Pixel coordinate grounding data:
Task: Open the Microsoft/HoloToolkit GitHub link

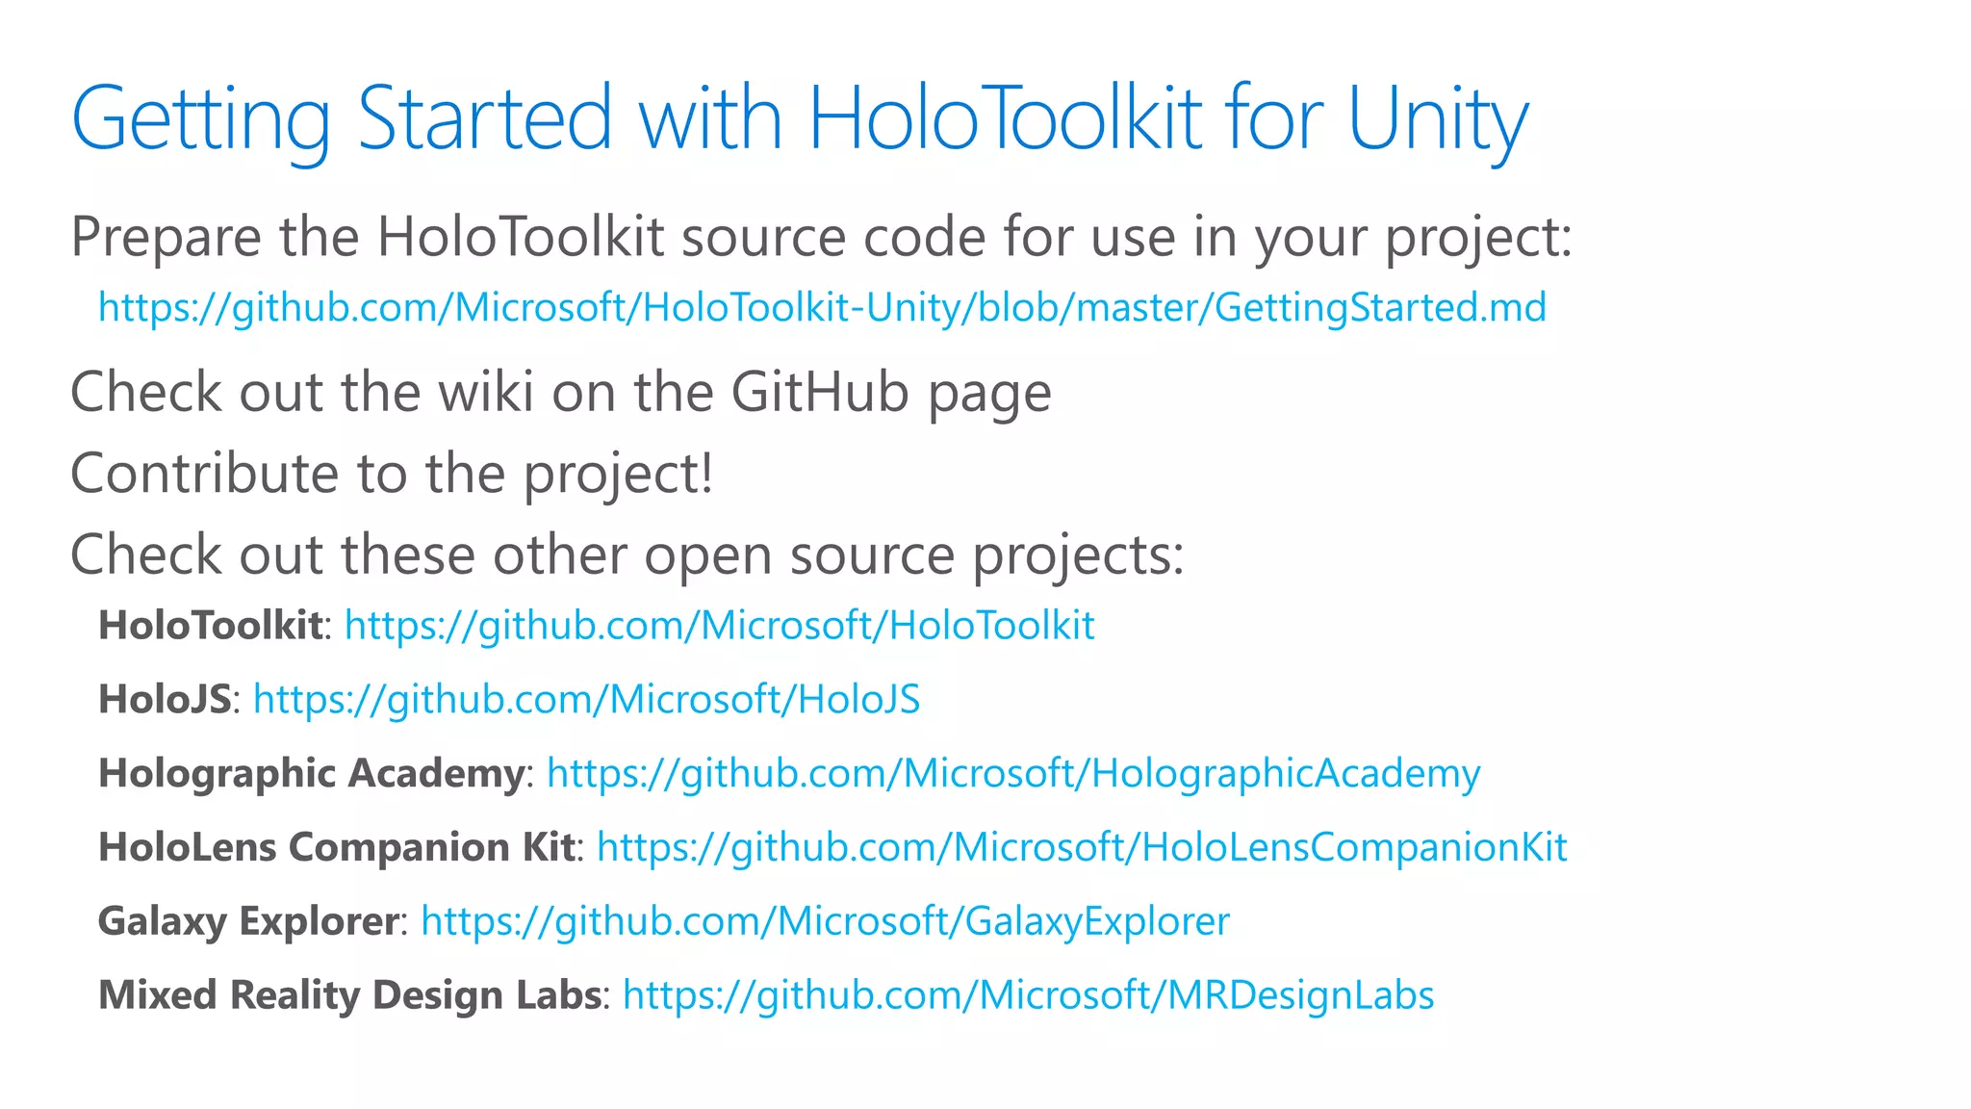Action: pos(719,626)
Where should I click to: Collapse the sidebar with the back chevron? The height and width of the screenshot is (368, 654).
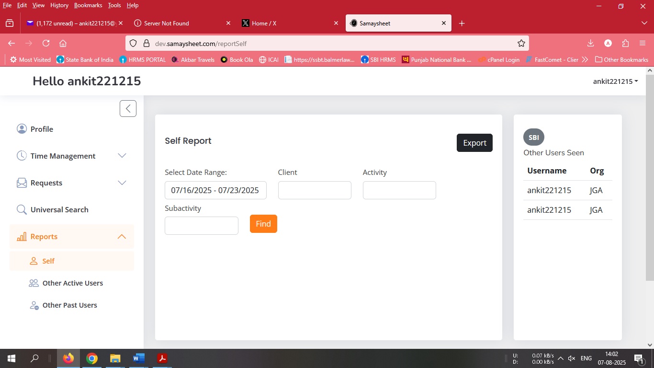[x=128, y=109]
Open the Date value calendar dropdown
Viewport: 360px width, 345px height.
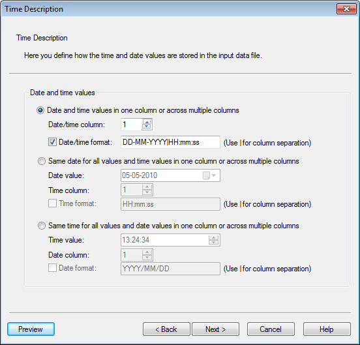pyautogui.click(x=209, y=175)
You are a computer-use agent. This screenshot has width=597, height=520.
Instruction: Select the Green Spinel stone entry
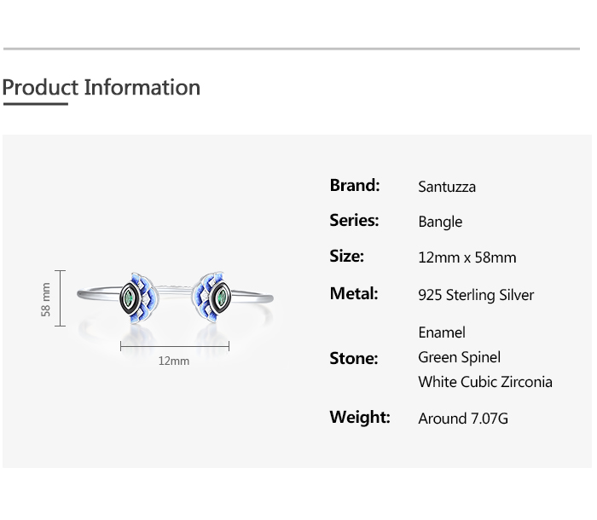459,357
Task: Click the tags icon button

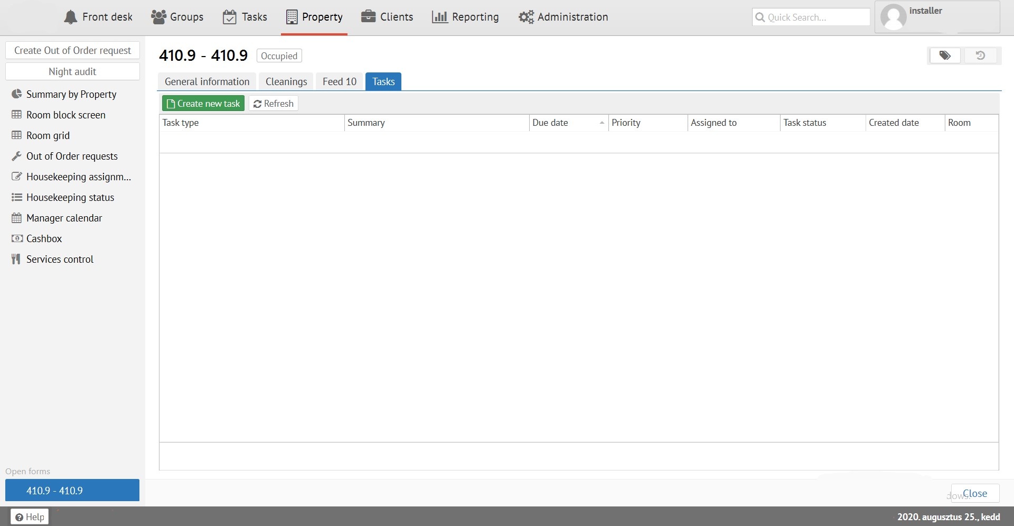Action: (944, 56)
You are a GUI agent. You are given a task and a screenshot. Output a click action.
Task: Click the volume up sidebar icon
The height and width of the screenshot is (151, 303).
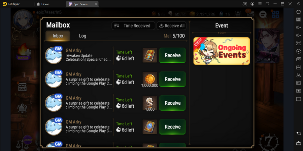pos(298,28)
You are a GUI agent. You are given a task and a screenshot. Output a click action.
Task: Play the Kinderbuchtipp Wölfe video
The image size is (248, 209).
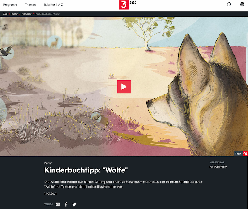click(x=124, y=87)
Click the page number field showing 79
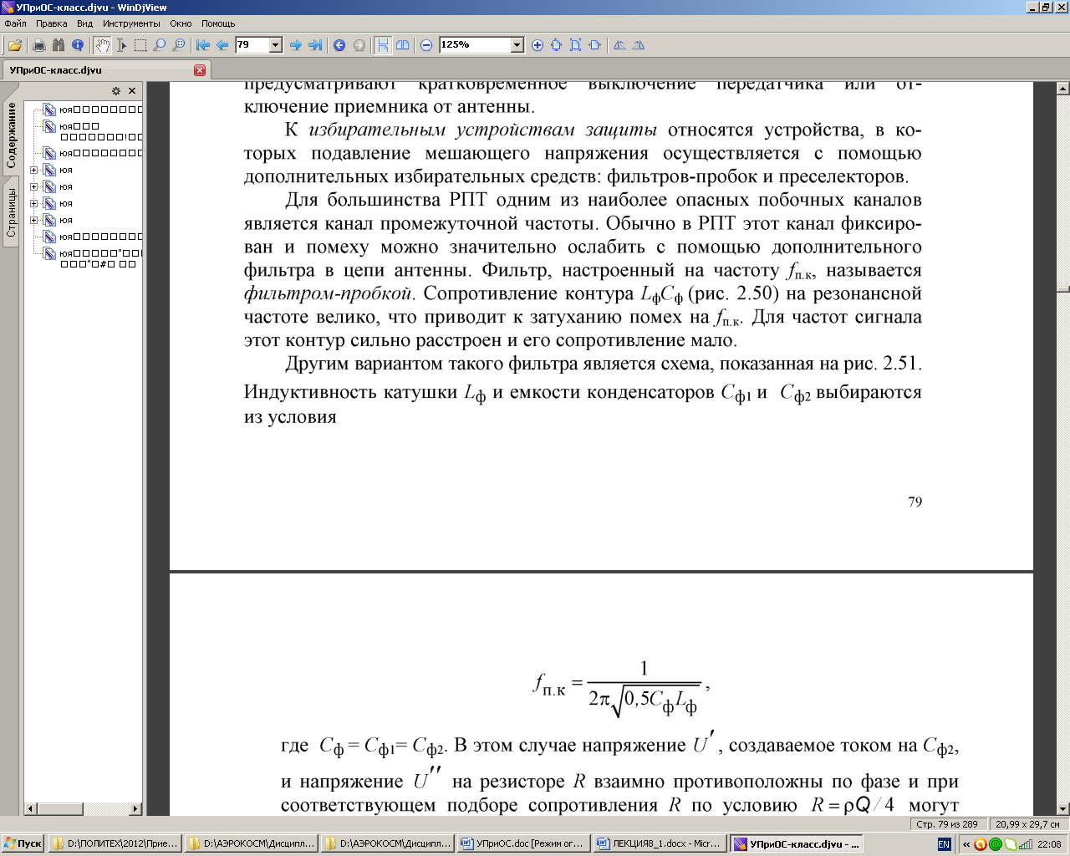Screen dimensions: 1070x856 coord(251,45)
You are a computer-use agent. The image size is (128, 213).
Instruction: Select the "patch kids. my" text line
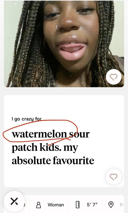[x=45, y=148]
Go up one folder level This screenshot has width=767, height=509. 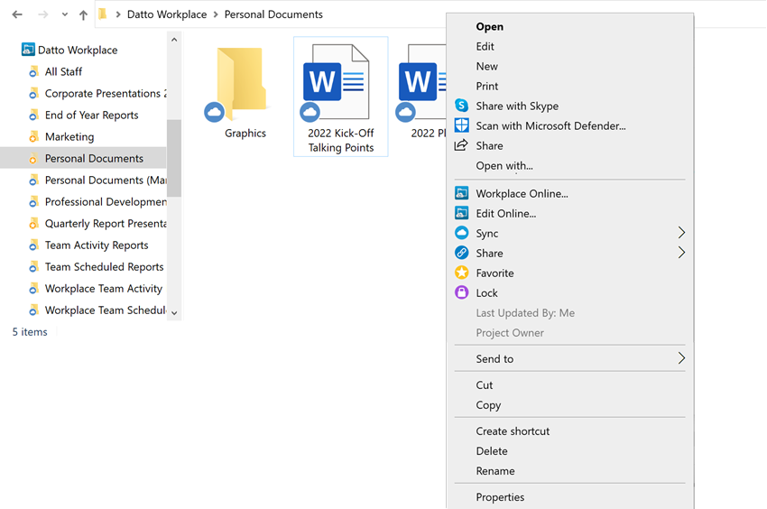click(x=83, y=15)
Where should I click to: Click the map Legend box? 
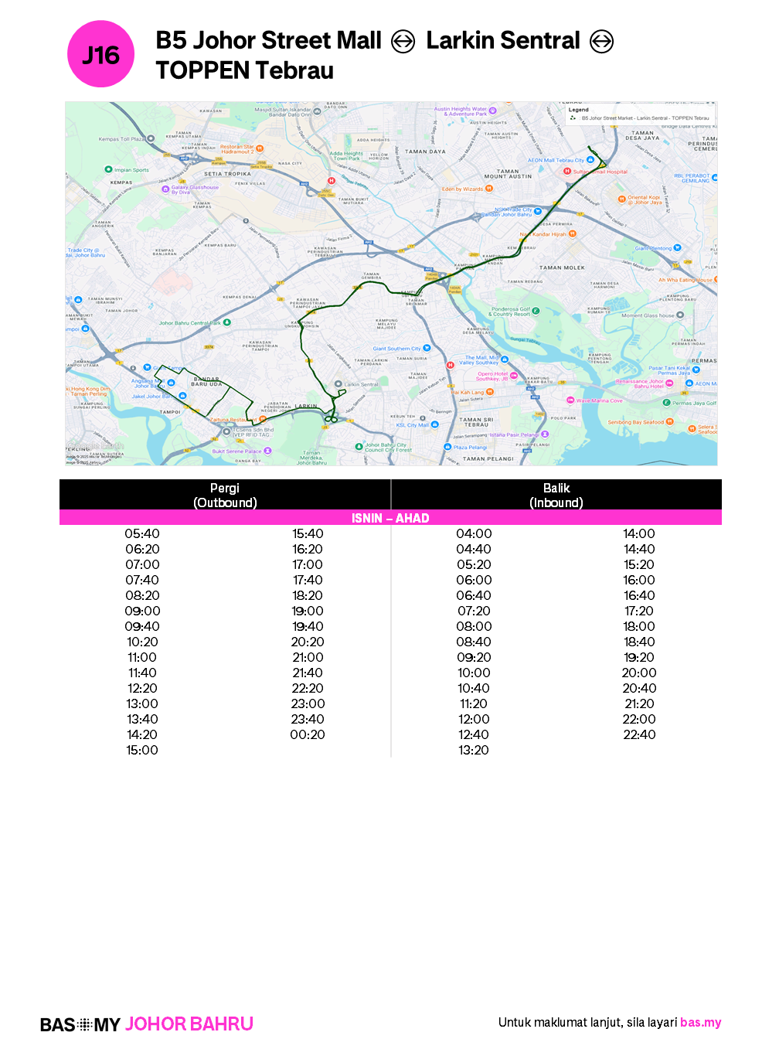coord(640,114)
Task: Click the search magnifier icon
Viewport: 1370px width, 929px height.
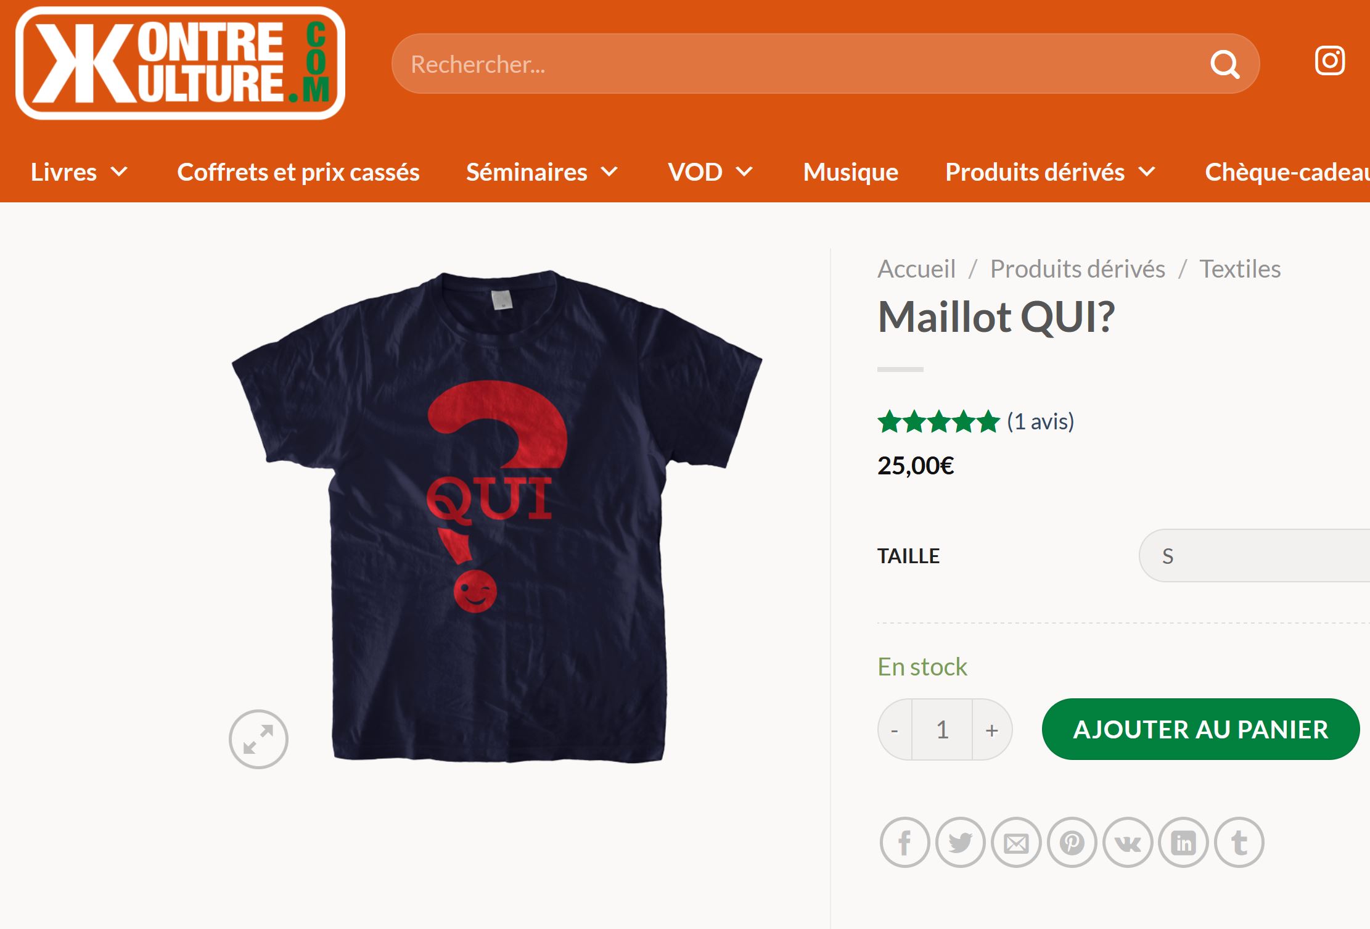Action: 1224,64
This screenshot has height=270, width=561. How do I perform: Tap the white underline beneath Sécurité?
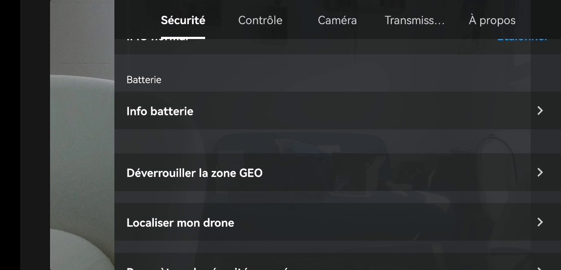(183, 38)
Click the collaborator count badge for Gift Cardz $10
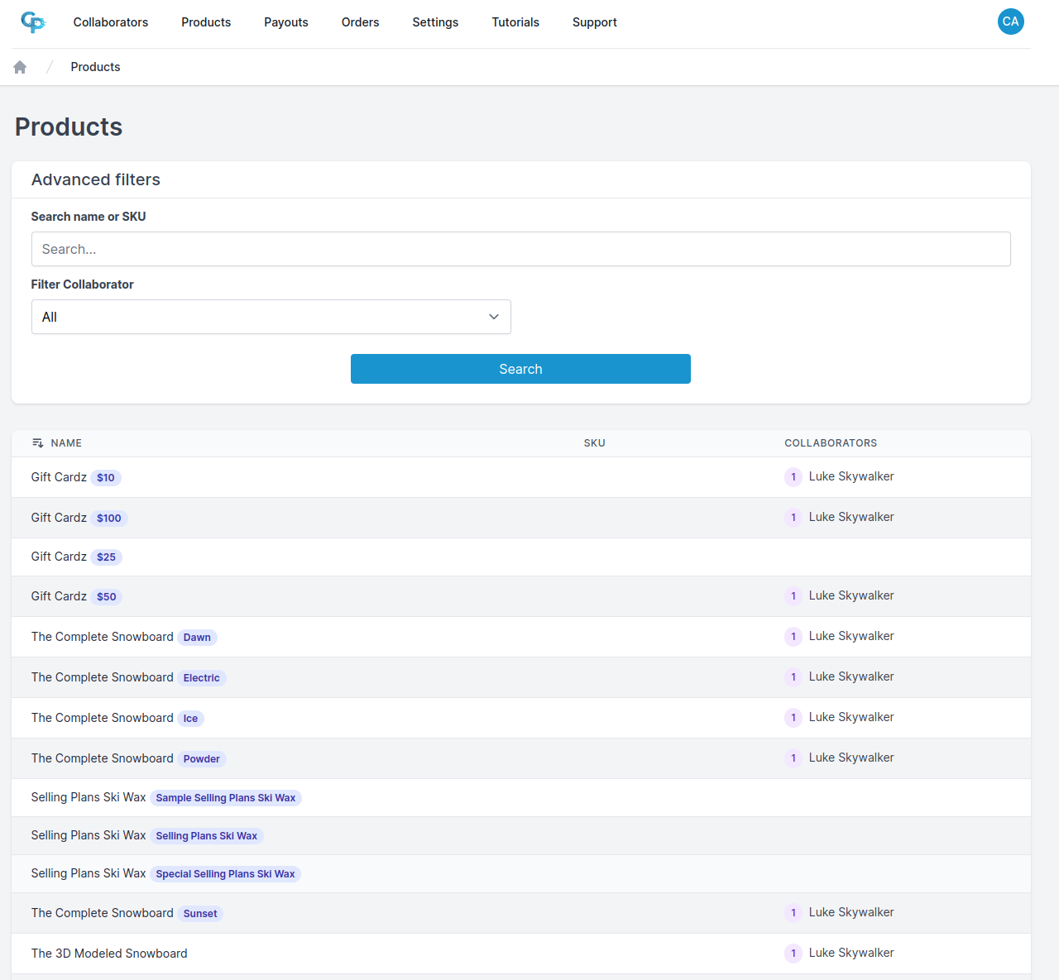 coord(793,476)
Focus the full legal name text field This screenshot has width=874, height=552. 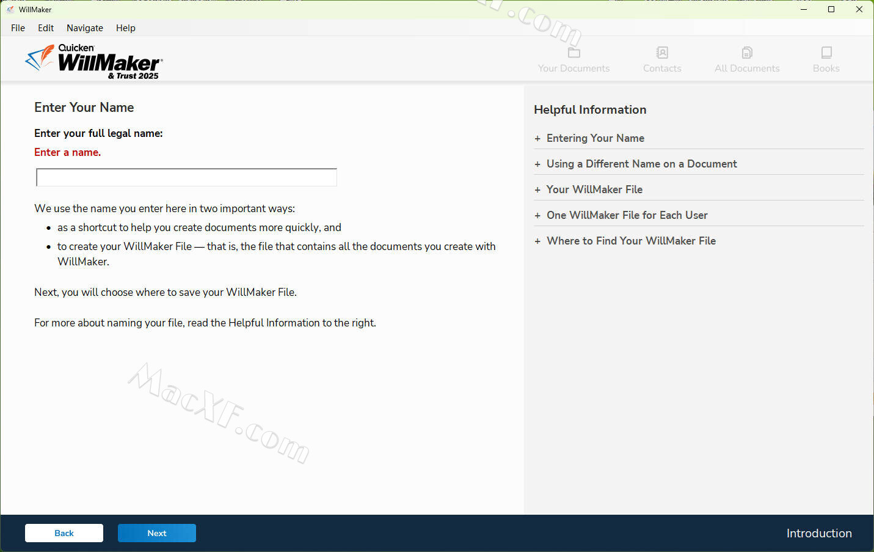click(x=186, y=177)
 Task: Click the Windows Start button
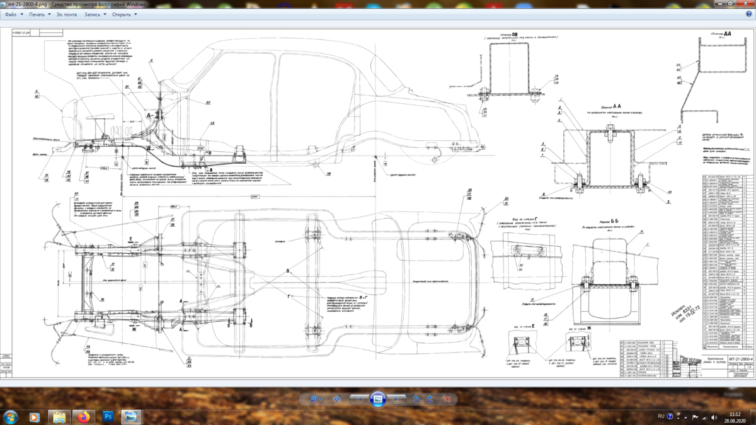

◆ EXERCISE AIM
A single figure is required: the number of lines in the entries that hold the string "computer".

◆ YOUR SOLUTION
2